◆ Input records
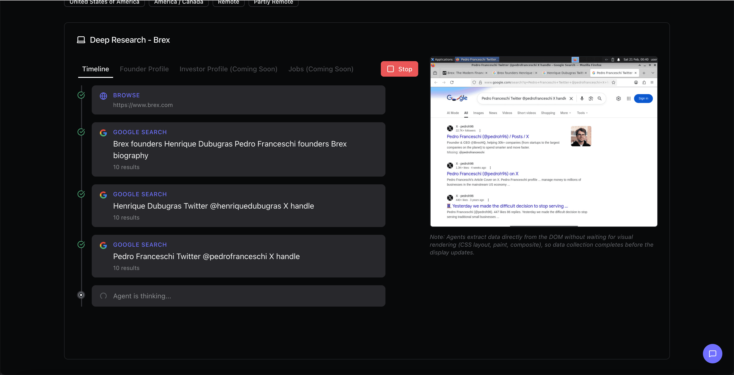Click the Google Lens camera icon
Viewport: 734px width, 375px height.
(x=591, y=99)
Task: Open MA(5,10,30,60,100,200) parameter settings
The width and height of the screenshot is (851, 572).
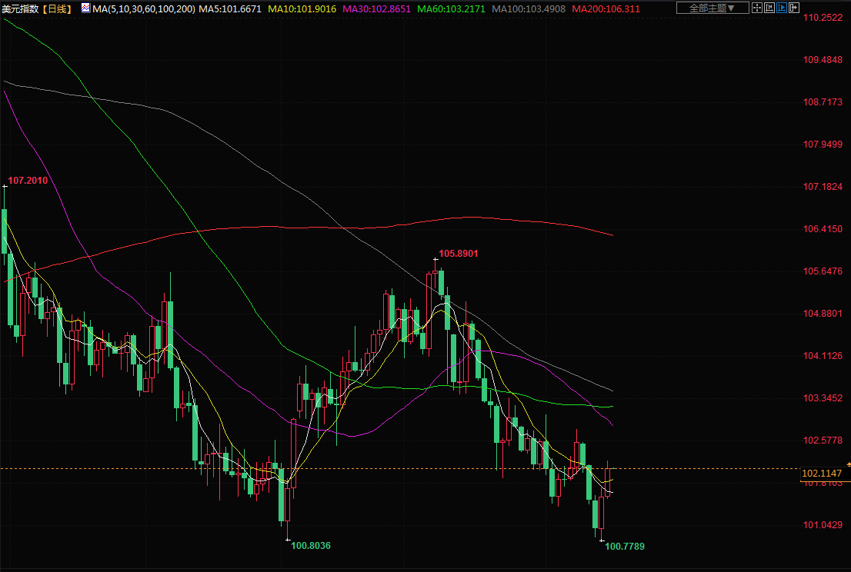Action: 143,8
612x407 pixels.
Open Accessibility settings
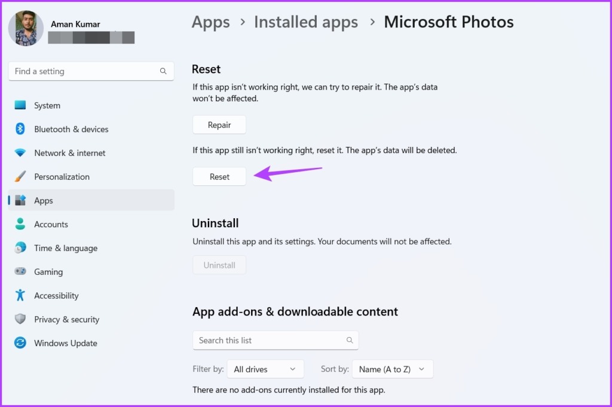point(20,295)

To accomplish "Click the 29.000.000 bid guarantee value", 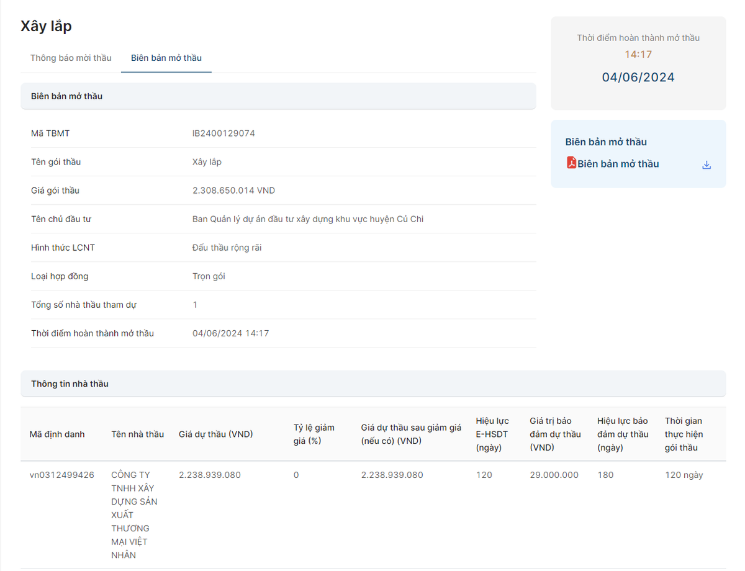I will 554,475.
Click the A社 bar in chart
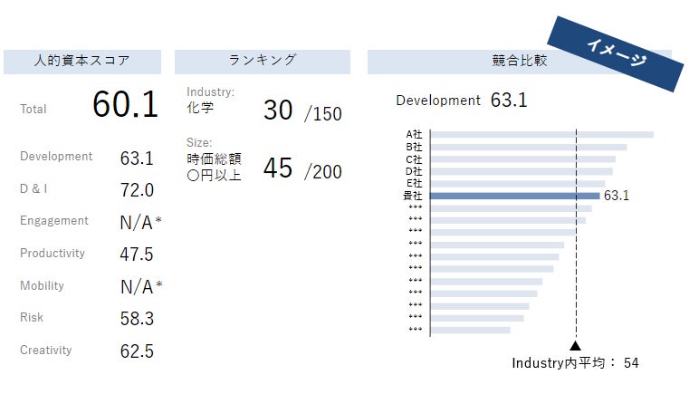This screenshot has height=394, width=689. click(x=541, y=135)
...
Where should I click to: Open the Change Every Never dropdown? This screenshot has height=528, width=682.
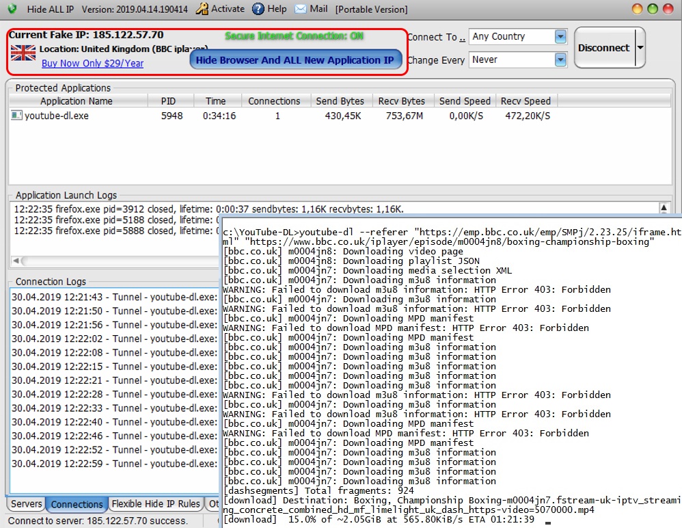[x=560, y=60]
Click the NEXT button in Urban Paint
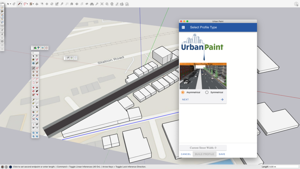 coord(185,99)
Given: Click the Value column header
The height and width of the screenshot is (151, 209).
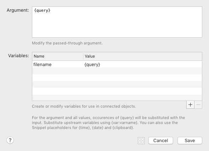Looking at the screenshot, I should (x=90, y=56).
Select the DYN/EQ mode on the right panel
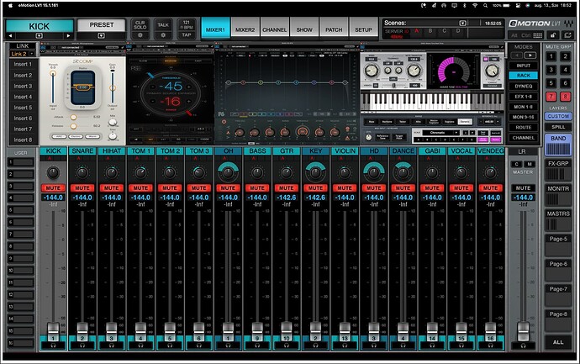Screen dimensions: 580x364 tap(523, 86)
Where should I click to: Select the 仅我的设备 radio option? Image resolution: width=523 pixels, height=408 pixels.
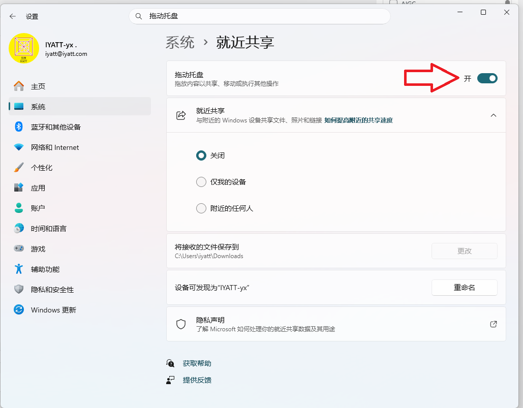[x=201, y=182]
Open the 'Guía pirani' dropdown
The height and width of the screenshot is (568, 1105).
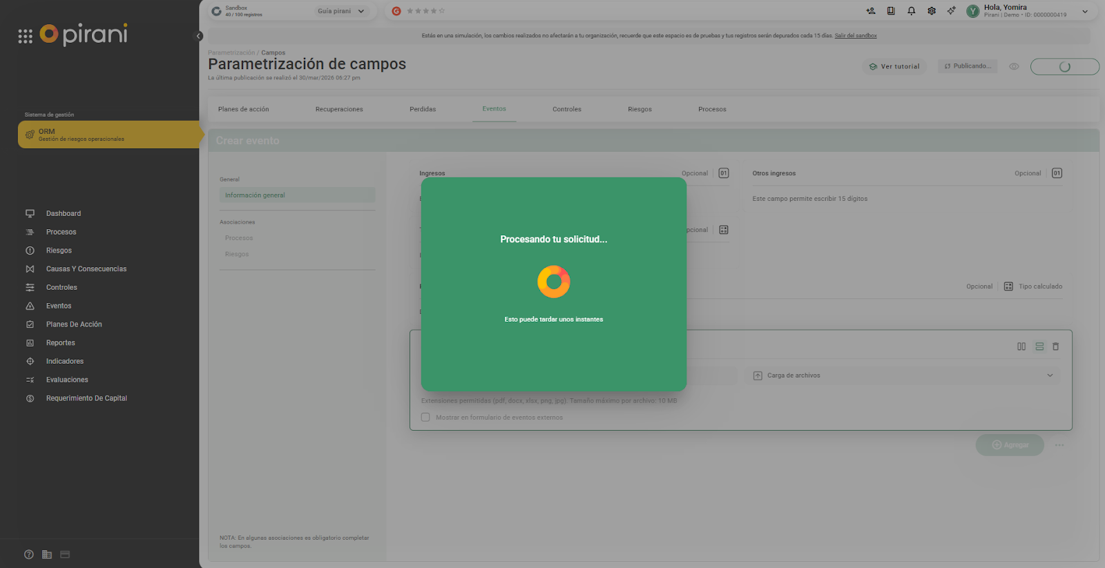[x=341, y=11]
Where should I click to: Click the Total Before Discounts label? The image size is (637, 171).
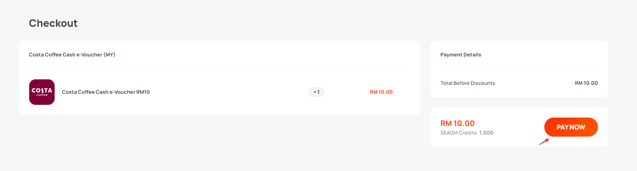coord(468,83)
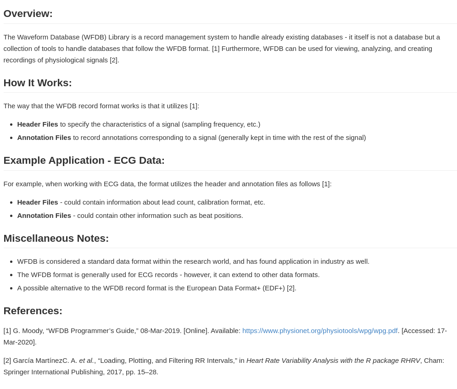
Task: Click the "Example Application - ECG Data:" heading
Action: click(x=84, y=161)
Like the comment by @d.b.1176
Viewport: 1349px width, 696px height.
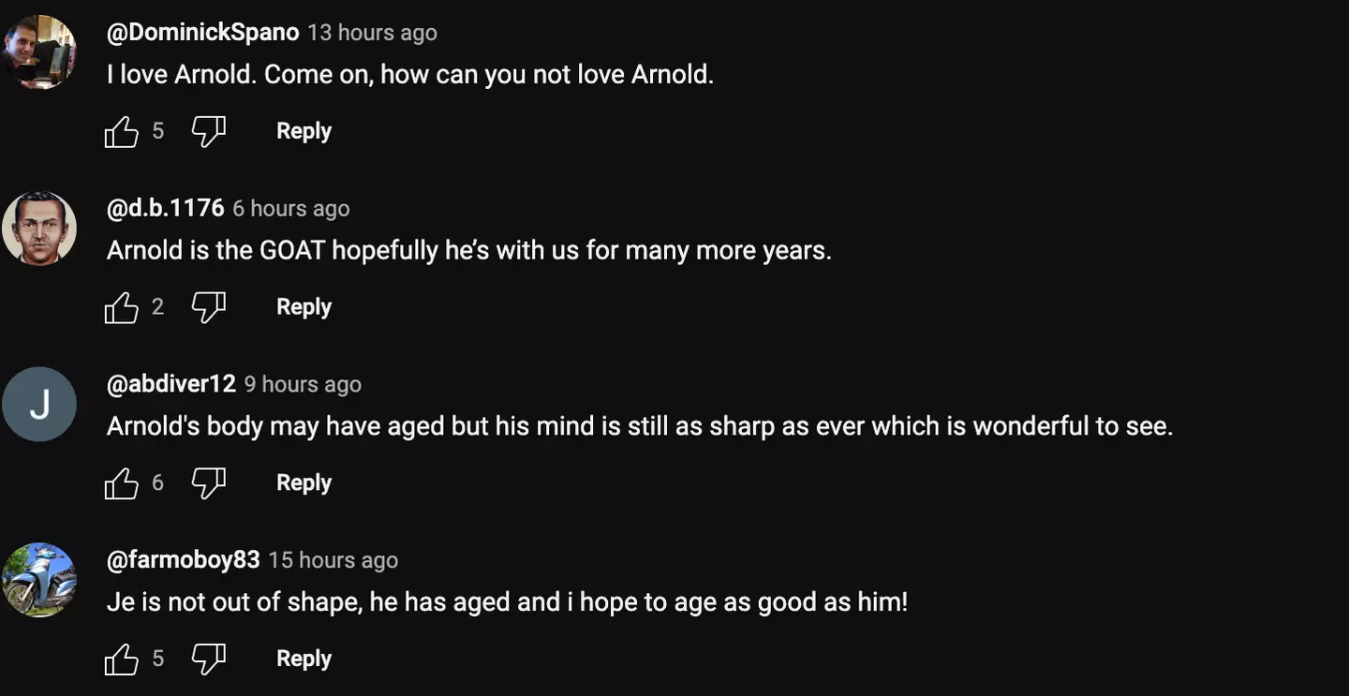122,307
...
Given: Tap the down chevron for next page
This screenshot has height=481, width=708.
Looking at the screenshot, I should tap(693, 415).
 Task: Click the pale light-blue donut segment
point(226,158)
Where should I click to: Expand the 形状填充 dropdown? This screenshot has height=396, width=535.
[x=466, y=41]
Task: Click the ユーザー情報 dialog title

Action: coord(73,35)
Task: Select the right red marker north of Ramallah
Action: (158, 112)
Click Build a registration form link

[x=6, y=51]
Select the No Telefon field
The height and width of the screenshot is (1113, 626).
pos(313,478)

◆ Prompt
Copy the lines above exactly, starting with the line containing "Task: Click the ユーザー情報 dialog title" and ending with the line containing "[x=6, y=51]", both included.

◆ Result below
Task: Click the ユーザー情報 dialog title

Action: coord(73,35)
Task: Select the right red marker north of Ramallah
Action: (158, 112)
Click Build a registration form link

[x=6, y=51]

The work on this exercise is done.